WASHINGTON, D.C. (Dec. 3, 2015) — China’s leadership spurring emission-reduction commitments among developing nations has been credited as one driving force in what many believe will be a successful climate agreement in Paris.
However, some have been skeptical of China’s commitment to meet its new 2030 climate targets, arguing that the 15 year time frame amounts to a 15 year grace period to continue with business-as-usual coal consumption and emissions. Others question the validity of China’s claims and cite a recent adjustment in the nation’s coal statistics as evidence that Chinese data cannot be trusted.
However, new research conducted by the Center for American Progress shows that China’s commitment to its carbon reduction is very real and that the nation is already taking significant steps to meet those goals.
“China’s commitment to carbon reduction has been one of many factors driving what could be the most important climate change agreement in decades,” said Melanie Hart, Director of China Policy at CAP and author of the issue brief. “Instead of waiting until 2030 to make important changes, Beijing is already taking dramatic steps to reduce coal consumption and emissions. Chinese leaders have no choice—they have to act now because their people are demanding cleaner air, and the steps Beijing is taking to address air pollution are bringing down carbon emissions as well. This is not a country biding its time until the clock runs out. Rather, the Chinese Communist Party is racing against the clock to address citizen discontent over air pollution, and that race is proving to be a critical factor in the fight to combat global climate change as well.”
Coal is—and likely will remain for quite some time—China’s primary way of powering its growth. However, changes are definitely underway. Using coal market patterns as an indicator of China’s progress, CAP’s issue brief shows a dramatic shift in recent years. These changes include:
- Chinese coal consumption fell 2.9 percent in 2014, marking the first fall in consumption in 15 years.

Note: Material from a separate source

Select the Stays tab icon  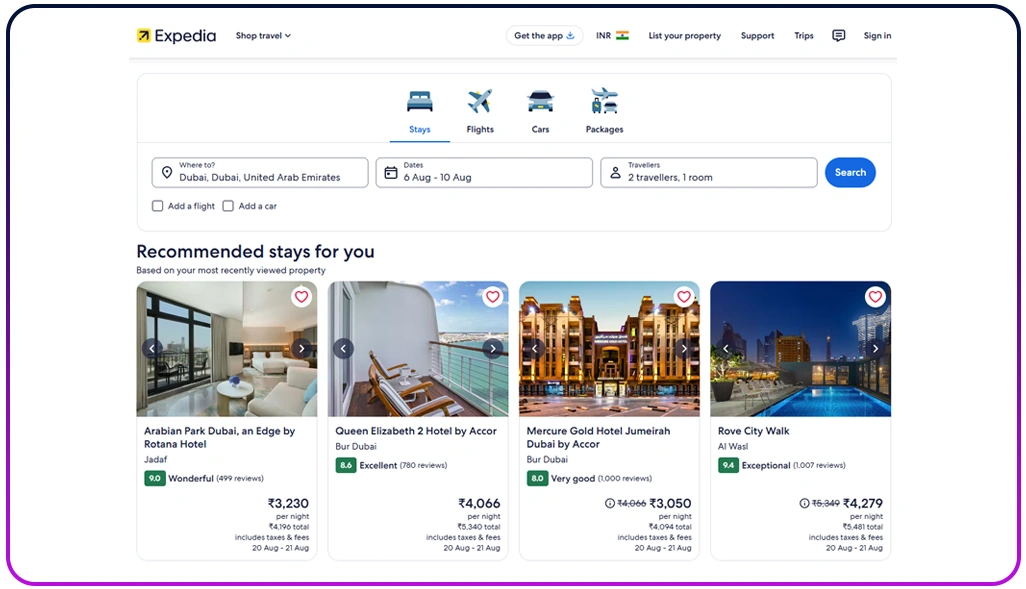click(x=419, y=100)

- China’s coal imports fell 11 percent in 2014 and are down 37 percent thus far in 2015.
- In 2014, Beijing shut down over 1,000 coal mines, 5 gigawatts of thermal power capacity, and 55,000 small-scale coal-fired industrial boilers to reduce coal pollution.
- At the regional level, Beijing is rolling out fast-track provincial- and municipal-level coal-control and emission-reduction policies that are putting some Chinese provinces and cities on a path to peak emissions as early as 2020 or 2022. The regions covered under this program account for over 66 percent of the nation’s gross domestic product, or GDP.
- China now has over 444 gigawatts of renewable energy capacity—which is more than the combined total 2012 electricity generation capacity of Japan, Indonesia, and the United Kingdom—and around 40 percent of total 2012 U.S. generation capacity.